Southern Seas (originally "Los mares del Sur"), available for loan at the Internet Archive, is the fourth installment of the Pepe Carvalho detective series. Carvalho is employed to find a missing man, Stuart Pedrell, who all his life had yearned to emulate Paul Gauguin and move to the South Pacific, but who instead simply disappeared with no warning, and turned up a year later having been murdered.

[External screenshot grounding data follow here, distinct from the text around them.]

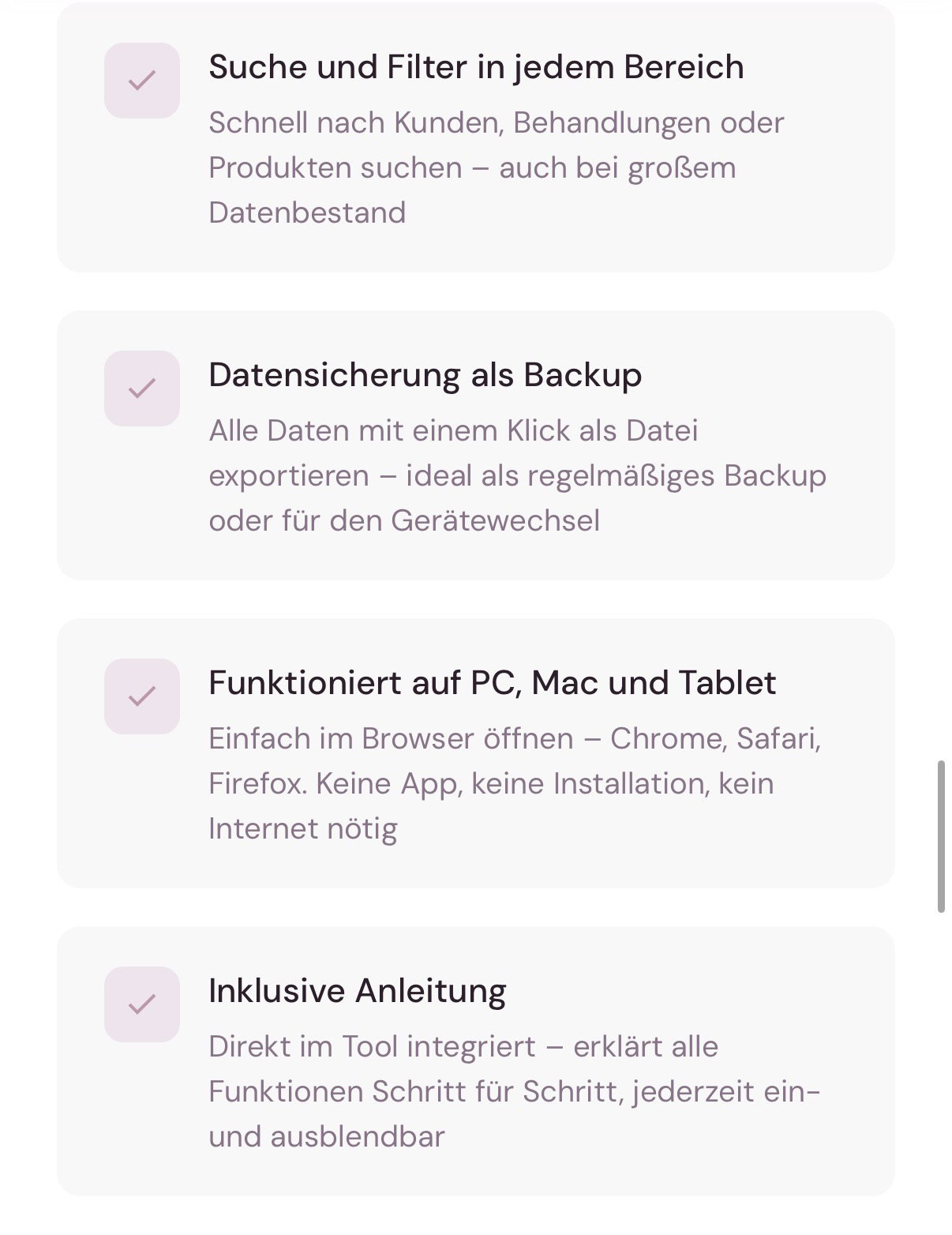Image resolution: width=952 pixels, height=1235 pixels.
Task: Click checkmark icon beside Inklusive Anleitung
Action: tap(142, 1004)
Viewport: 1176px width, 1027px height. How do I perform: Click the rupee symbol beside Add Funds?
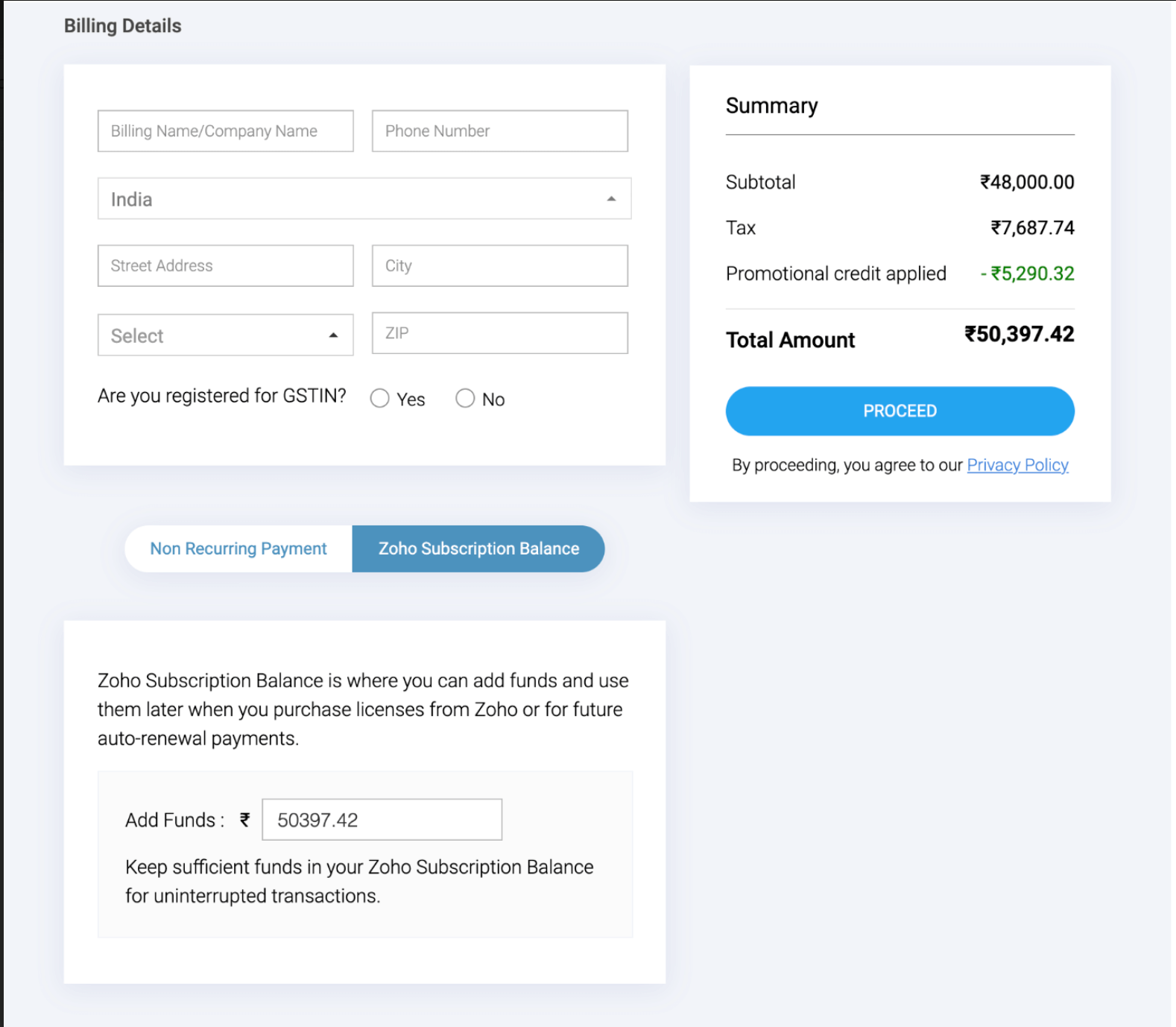coord(244,820)
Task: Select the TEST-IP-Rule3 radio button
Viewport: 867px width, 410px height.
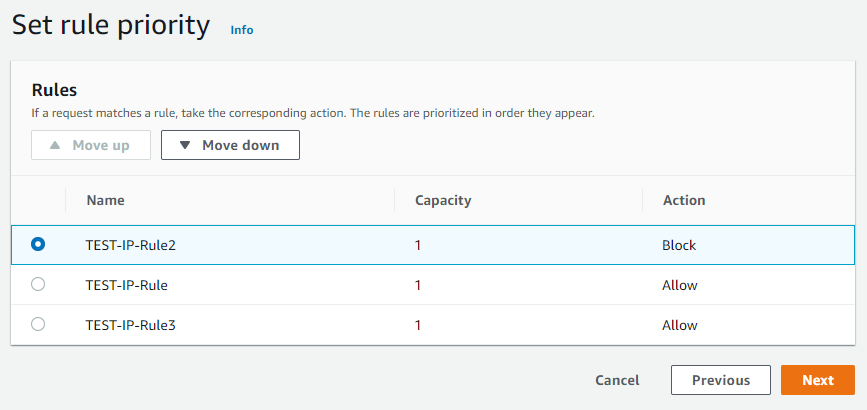Action: [38, 324]
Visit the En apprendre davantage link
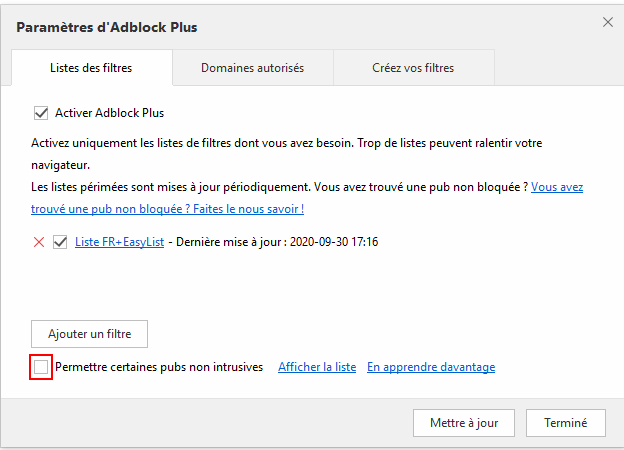 tap(431, 367)

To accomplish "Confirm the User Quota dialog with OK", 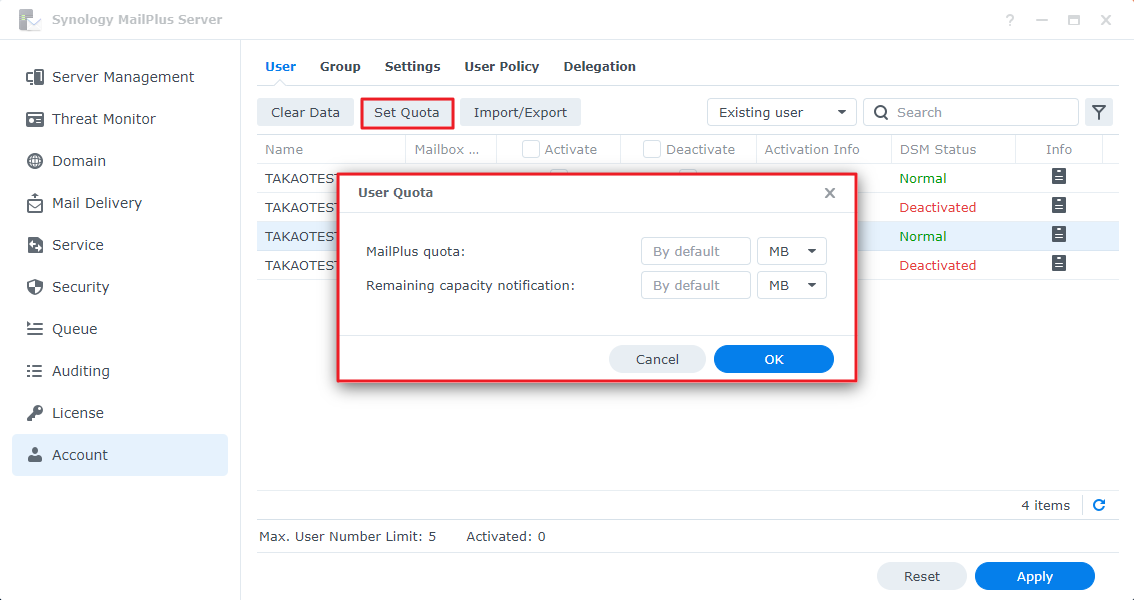I will coord(773,358).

In his investigation Carvalho goes through Pedrell's papers, and finds several excerpts from poems. With the help of a literature professor he identifies three of them: "I read, much of the night, and go south in the winter" from The Waste Land, an extract from The South Seas by Pavese, and the line "Più nessuno mi porterà nel sud" from Lamento per il sud by Salvatore Quasimodo. One poem remains unrecognised though:
Exiled to the Marquesas
he saw the inside of prison
under suspcionsuspicion of not arousing suspicion
in Paris
he was taken for an arrant snob
only a few natives knew of his passing impotence
and that the or de corps
was a pretext
for forgetting the black choir stalls
the cuckoo of a Copenhagen dining room
a trip to Lima with a sorrowful mother
the pedantic chatter of the Café Voltaire
and above all
the incomprehensible verse of Stéphane Mallarmé
(translation by Patrick Camiller, 1986)
Within the story it is described as "a poem from the poetry magazine Gauguin" by "a writer unknown to Carvalho". Does this poem actually exist? If so, who is the author and what is its title?